HAPPENINGText: Miki Matsumoto
DIESEL, Italy’s premium casual brand, has been suggesting a way to enjoy a unique lifestyle through their concept “For Successful Living,” applying it not only to apparel, but to the gallery and café adjacent to the shop; and music projects. Especially, “Successful Living for DIESEL,” their Home Collection of furniture and lighting, has seen some very popular collaborations Italian brands, like Moroso (furniture), Foscarini (lighting), and Zucchi (textiles), all renowned for their superb design and quality.

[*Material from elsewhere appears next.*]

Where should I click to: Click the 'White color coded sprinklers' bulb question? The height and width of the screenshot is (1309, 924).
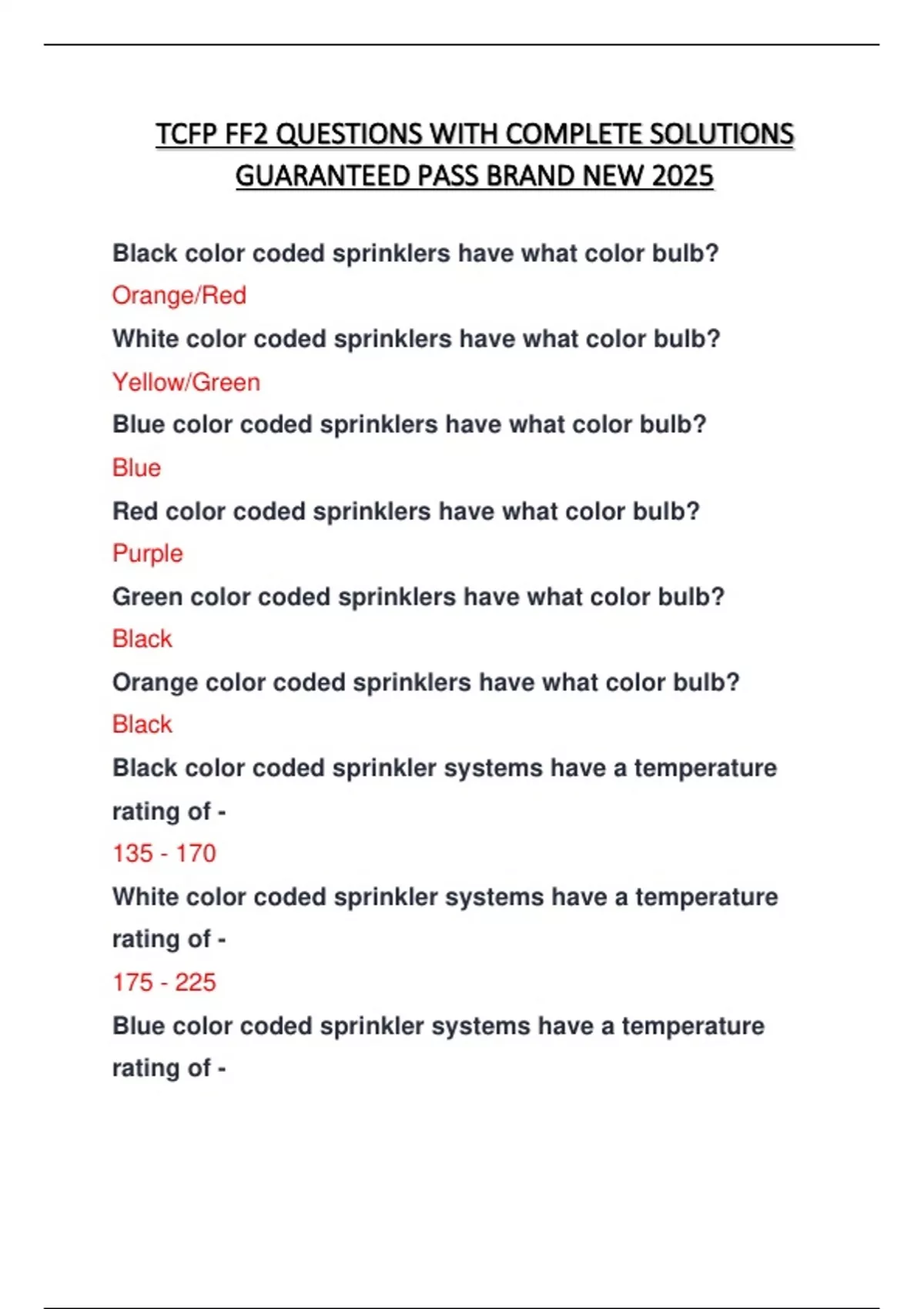(417, 339)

Successful Living for DIESEL items designed by architects and interior designers have been on display in The Home Collection section of the basement floor of the concept store DIESEL Shibuya since it opened in August 2011. Following a series by the architectural design team KEIKO + MANABU, the current exhibition is DIGIT, by Yoshinori Tsutsumi.
Photo: Kanta Ushio
Tsutsumi is a Beijing-based architect born in 1978 in Fukuoka, Japan. After graduating from Tokyo University, he moved to Beijing and worked at SAKO Architects, before establishing his own office. Tsutsumi handles a range of architectural projects, from small stores to massive buildings. During his career, his architectural work has been shown in various venues, such as the International Architecture Biennale Rotterdam and the Vitra Design Museum. In accordance with DIESEL and its emphasis on unique and original instead of cautious or conservative, Tsutsumi’s installation is a standout, and a superb match for the furniture on display.
Photo: Kanta Ushio
‘Showing things’: making goods and display a unified concept. In his current project, Yoshimasa Tsutsumi considers this idea of ‘showing things’ as a fundamental part of the installation he created for DIESEL. The project is not just a spatial installation; in a shop, it should also be effective as a display for the goods on sale. Thinking about both Space Performance and Effective Display at the same time has allowed Tsutsumi to create a super original way to display and enjoy merchandise.
Photo: Kanta Ushio
Usually, a room is constructed as something with firm boundaries, so product merchandise in stores generally becomes something you fix on its walls, limiting the ways to display goods to placing, hanging, or slinging something over something else. But if the wall is not hard, if it is, phantasmagoric or flexible, such display limitations disappear. For example, you can bury goods, like an ancient fossil buried in a layer of rock. By unifying the goods and their setting, Tsutsumi suggests the connections between an art installation and actual products in a shop. Instead of emphasizing each product independently, Tsutumi applies a reverse theory to his phantasmagoric wall: he buries all the goods in the wall and makes the wall fit the unique shape of each item:
Photo: Kanta Ushio
First I made a drawer as small as possible, and made a wall out of 10,000 of these small drawers. For reasons related to the limited term and cost, as well as weight r, I used paper for the front and slide system of each drawer. For the front, I used a piece of 40mm paper and for the slide system, I found 35mm was the best.” (quoted from Tutsumi’s concept of the DIESEL installation).
Photo: Kanta Ushio
By pulling these tiny drawers in and out, Tsutsumi was able to represent a relief map with a texture of inlay and erosion. Each product in the collection was buried in the “wall” in a way that best suited its shape and characteristics. “DIGIT,” the title of the installation, was a word created by Tsutsumi that combines the “digital” in the pixilation that each drawer he created with “Dig it,” which expresses the function of the wall. How and what would you bury in this wall? It would be great exercise pulling the drawer of your imagination in and out.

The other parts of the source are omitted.